WHAT TO DO
Render every line of the listing as a Markdown table with the columns Row and Line, skipping blank lines.
***** MATERIAL SHOWN *****
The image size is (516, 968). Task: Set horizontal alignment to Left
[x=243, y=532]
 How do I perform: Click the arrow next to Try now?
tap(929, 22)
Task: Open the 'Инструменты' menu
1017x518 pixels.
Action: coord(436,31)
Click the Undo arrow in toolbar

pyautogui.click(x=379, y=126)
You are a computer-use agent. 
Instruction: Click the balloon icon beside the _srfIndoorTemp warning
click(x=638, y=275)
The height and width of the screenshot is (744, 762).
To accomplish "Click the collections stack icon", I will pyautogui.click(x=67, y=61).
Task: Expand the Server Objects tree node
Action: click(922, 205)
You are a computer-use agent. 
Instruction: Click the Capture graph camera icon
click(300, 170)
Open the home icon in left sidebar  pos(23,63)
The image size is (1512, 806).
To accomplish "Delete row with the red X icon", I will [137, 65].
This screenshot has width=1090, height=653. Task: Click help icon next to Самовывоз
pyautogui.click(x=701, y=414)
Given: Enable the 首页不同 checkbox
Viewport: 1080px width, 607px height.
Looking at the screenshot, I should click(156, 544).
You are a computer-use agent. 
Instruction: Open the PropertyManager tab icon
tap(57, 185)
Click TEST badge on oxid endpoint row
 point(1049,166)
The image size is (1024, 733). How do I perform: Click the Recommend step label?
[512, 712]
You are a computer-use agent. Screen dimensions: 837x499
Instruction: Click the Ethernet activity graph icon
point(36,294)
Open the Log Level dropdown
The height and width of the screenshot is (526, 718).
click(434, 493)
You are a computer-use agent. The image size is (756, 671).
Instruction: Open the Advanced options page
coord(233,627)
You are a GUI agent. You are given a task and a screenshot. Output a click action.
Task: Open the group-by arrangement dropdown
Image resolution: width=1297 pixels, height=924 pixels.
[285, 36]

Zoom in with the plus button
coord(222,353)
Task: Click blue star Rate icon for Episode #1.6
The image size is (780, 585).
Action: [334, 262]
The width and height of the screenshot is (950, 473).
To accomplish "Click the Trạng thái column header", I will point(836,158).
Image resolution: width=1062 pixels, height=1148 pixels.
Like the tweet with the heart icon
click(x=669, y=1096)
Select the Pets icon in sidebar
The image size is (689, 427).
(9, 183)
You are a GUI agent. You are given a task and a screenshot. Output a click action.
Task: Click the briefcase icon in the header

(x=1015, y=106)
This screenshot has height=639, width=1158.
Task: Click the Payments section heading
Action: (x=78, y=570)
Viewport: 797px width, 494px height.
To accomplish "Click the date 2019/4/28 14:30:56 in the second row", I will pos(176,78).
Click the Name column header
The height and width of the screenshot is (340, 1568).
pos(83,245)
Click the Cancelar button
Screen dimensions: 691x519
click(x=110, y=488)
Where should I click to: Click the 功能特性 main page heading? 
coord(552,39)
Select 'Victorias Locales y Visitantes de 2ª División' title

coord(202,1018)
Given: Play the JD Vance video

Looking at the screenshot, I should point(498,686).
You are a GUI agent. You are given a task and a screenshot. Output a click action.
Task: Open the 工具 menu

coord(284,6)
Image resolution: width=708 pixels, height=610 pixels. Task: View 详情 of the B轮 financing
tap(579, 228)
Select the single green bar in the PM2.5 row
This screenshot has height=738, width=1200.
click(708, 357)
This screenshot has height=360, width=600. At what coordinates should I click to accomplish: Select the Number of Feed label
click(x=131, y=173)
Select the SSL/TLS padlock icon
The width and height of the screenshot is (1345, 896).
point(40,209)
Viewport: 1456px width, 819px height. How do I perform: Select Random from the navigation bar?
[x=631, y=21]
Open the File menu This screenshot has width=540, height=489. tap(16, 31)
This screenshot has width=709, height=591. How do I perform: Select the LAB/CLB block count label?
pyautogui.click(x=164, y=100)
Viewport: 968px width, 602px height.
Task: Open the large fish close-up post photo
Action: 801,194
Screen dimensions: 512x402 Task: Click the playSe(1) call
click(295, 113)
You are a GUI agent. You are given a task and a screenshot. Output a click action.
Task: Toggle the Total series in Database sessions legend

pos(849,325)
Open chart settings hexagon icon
*****
OUTPUT BELOW
| Row | Line |
|---|---|
| 1 | The image size is (516, 968). Task: Set horizontal alignment to Left |
| 2 | [x=243, y=532] |
| 3 |  How do I perform: Click the arrow next to Try now? |
| 4 | tap(929, 22) |
| 5 | Task: Open the 'Инструменты' menu |
| 6 | 1017x518 pixels. |
| 7 | Action: coord(436,31) |
| 8 | Click the Undo arrow in toolbar |
| 9 | pyautogui.click(x=379, y=126) |
| 10 | You are a computer-use agent.  |
| 11 | Instruction: Click the balloon icon beside the _srfIndoorTemp warning |
| 12 | click(x=638, y=275) |
| 13 | The height and width of the screenshot is (744, 762). |
| 14 | To accomplish "Click the collections stack icon", I will pyautogui.click(x=67, y=61). |
| 15 | Task: Expand the Server Objects tree node |
| 16 | Action: click(922, 205) |
| 17 | You are a computer-use agent.  |
| 18 | Instruction: Click the Capture graph camera icon |
| 19 | click(300, 170) |
| 20 | Open the home icon in left sidebar  pos(23,63) |
| 21 | The image size is (1512, 806). |
| 22 | To accomplish "Delete row with the red X icon", I will [137, 65]. |
| 23 | This screenshot has width=1090, height=653. Task: Click help icon next to Самовывоз |
| 24 | pyautogui.click(x=701, y=414) |
| 25 | Given: Enable the 首页不同 checkbox |
| 26 | Viewport: 1080px width, 607px height. |
| 27 | Looking at the screenshot, I should click(156, 544). |
| 28 | You are a computer-use agent.  |
| 29 | Instruction: Open the PropertyManager tab icon |
| 30 | tap(57, 185) |
| 31 | Click TEST badge on oxid endpoint row |
| 32 |  point(1049,166) |
| 33 | The image size is (1024, 733). How do I perform: Click the Recommend step label? |
| 34 | [512, 712] |
| 35 | You are a computer-use agent. Screen dimensions: 837x499 |
| 36 | Instruction: Click the Ethernet activity graph icon |
| 37 | point(36,294) |
| 38 | Open the Log Level dropdown |
| 39 | The height and width of the screenshot is (526, 718). |
| 40 | click(434, 493) |
| 41 | You are a computer-use agent. The image size is (756, 671). |
| 42 | Instruction: Open the Advanced options page |
| 43 | coord(233,627) |
| 44 | You are a GUI agent. You are given a task and a screenshot. Output a click action. |
| 45 | Task: Open the group-by arrangement dropdown |
| 46 | Image resolution: width=1297 pixels, height=924 pixels. |
| 47 | [285, 36] |
| 48 | Zoom in with the plus button |
| 49 | coord(222,353) |
| 50 | Task: Click blue star Rate icon for Episode #1.6 |
| 51 | The image size is (780, 585). |
| 52 | Action: [334, 262] |
| 53 | The width and height of the screenshot is (950, 473). |
| 54 | To accomplish "Click the Trạng thái column header", I will point(836,158). |
| 55 | Image resolution: width=1062 pixels, height=1148 pixels. |
| 56 | Like the tweet with the heart icon |
| 57 | click(x=669, y=1096) |
| 58 | Select the Pets icon in sidebar |
| 59 | The image size is (689, 427). |
| 60 | (9, 183) |
| 61 | You are a GUI agent. You are given a task and a screenshot. Output a click action. |
| 62 | Task: Click the briefcase icon in the header |
| 63 | (x=1015, y=106) |
| 64 | This screenshot has height=639, width=1158. |
| 65 | Task: Click the Payments section heading |
| 66 | Action: (x=78, y=570) |
| 67 | Viewport: 797px width, 494px height. |
| 68 | To accomplish "Click the date 2019/4/28 14:30:56 in the second row", I will pos(176,78). |
| 69 | Click the Name column header |
| 70 | The height and width of the screenshot is (340, 1568). |
| 71 | pos(83,245) |
| 72 | Click the Cancelar button |
| 73 | Screen dimensions: 691x519 |
| 74 | click(x=110, y=488) |
| 75 | Where should I click to: Click the 功能特性 main page heading?  |
| 76 | coord(552,39) |
| 77 | Select 'Victorias Locales y Visitantes de 2ª División' title |
| 78 | coord(202,1018) |
| 79 | Given: Play the JD Vance video |
| 80 | Looking at the screenshot, I should point(498,686). |
| 81 | You are a GUI agent. You are given a task and a screenshot. Output a click action. |
| 82 | Task: Open the 工具 menu |
| 83 | coord(284,6) |
| 84 | Image resolution: width=708 pixels, height=610 pixels. Task: View 详情 of the B轮 financing |
| 85 | tap(579, 228) |
| 86 | Select the single green bar in the PM2.5 row |
| 87 | This screenshot has height=738, width=1200. |
| 88 | click(708, 357) |
| 89 | This screenshot has height=360, width=600. At what coordinates should I click to accomplish: Select the Number of Feed label |
| 90 | click(x=131, y=173) |
| 91 | Select the SSL/TLS padlock icon |
| 92 | The width and height of the screenshot is (1345, 896). |
| 93 | point(40,209) |
| 94 | Viewport: 1456px width, 819px height. How do I perform: Select Random from the navigation bar? |
| 95 | [x=631, y=21] |
| 96 | Open the File menu This screenshot has width=540, height=489. tap(16, 31) |
| 97 | This screenshot has width=709, height=591. How do I perform: Select the LAB/CLB block count label? |
| 98 | pyautogui.click(x=164, y=100) |
| 99 | Viewport: 968px width, 602px height. |
| 100 | Task: Open the large fish close-up post photo |
| 101 | Action: 801,194 |
| 102 | Screen dimensions: 512x402 Task: Click the playSe(1) call |
| 103 | click(295, 113) |
| 104 | You are a GUI agent. You are given a task and a screenshot. Output a click action. |
| 105 | Task: Toggle the Total series in Database sessions legend |
| 106 | pos(849,325) |
| 107 | Open chart settings hexagon icon |